ABSTRACT
1. INTRODUÇÃO
Inserida num ambiente escolar nos últimos tempos algumas questões têm me surgido, a
respeito da dinâmica de funcionamento daquele espaço, uma vez que tenho me deparado
com certo desânimo manifestado tanto pelos agentes docentes como pelos escolares, que
estão na escola, mas não necessariamente são professores ou estudantes. Nesse sentido
percebo que esse ambiente acaba por produzir um clima, cujas relações, seja com o ensino
ou entre as pessoas que ali se encontram, se constituem com algumas características as
quais remetem a um estado de adoecimento.
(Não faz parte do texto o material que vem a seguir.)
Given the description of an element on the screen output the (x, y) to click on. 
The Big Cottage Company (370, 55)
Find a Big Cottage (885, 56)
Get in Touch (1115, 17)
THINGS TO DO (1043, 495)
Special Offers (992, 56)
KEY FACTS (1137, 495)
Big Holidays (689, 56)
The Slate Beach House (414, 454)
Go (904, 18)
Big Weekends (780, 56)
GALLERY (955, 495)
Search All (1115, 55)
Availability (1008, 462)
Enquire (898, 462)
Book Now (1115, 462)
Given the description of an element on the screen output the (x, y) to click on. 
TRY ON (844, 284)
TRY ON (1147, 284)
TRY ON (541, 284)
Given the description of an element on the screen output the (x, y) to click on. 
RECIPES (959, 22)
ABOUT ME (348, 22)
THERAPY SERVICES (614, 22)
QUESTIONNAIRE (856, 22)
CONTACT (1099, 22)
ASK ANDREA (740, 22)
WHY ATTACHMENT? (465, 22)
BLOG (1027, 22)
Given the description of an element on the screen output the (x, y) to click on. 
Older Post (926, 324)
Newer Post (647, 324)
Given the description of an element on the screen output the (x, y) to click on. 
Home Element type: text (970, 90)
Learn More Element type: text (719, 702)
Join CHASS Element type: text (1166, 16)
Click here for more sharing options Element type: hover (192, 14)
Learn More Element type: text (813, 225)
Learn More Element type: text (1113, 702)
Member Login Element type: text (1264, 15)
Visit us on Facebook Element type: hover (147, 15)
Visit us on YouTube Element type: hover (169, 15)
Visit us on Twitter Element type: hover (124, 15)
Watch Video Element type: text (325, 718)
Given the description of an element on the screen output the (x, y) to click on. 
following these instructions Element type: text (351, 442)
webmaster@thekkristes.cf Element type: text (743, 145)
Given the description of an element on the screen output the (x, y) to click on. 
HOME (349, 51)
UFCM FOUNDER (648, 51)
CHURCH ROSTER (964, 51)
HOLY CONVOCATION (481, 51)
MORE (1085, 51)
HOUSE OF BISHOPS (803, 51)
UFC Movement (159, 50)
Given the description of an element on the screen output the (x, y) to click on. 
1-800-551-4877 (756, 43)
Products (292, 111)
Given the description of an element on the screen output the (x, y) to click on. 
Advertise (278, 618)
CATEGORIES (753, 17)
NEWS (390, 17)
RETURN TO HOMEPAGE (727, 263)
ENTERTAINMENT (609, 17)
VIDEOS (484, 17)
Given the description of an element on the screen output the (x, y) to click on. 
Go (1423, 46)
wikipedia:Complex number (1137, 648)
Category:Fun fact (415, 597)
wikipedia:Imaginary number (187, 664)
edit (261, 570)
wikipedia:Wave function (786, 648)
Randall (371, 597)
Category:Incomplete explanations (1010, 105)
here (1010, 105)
Movida por essas vivências esse texto busca responder algumas indagações tais
como: O que é uma escola e sua função social? Qual é o objeto de atividade que norteia
seu funcionamento? Quais as instâncias envolvidas: agentes e usuários? O que podemos
entender por educação? Que saberes e práticas têm sido geradas nesse espaço? O que as
queixas escolares tentam nos dizer?
Contudo não se pode negar que o fato dessa instituição estar presente nesses
locais com tanta legitimidade isso não a torna uma instância eficaz pois esse espaço
depende do seu fazer e não somente do seu existir.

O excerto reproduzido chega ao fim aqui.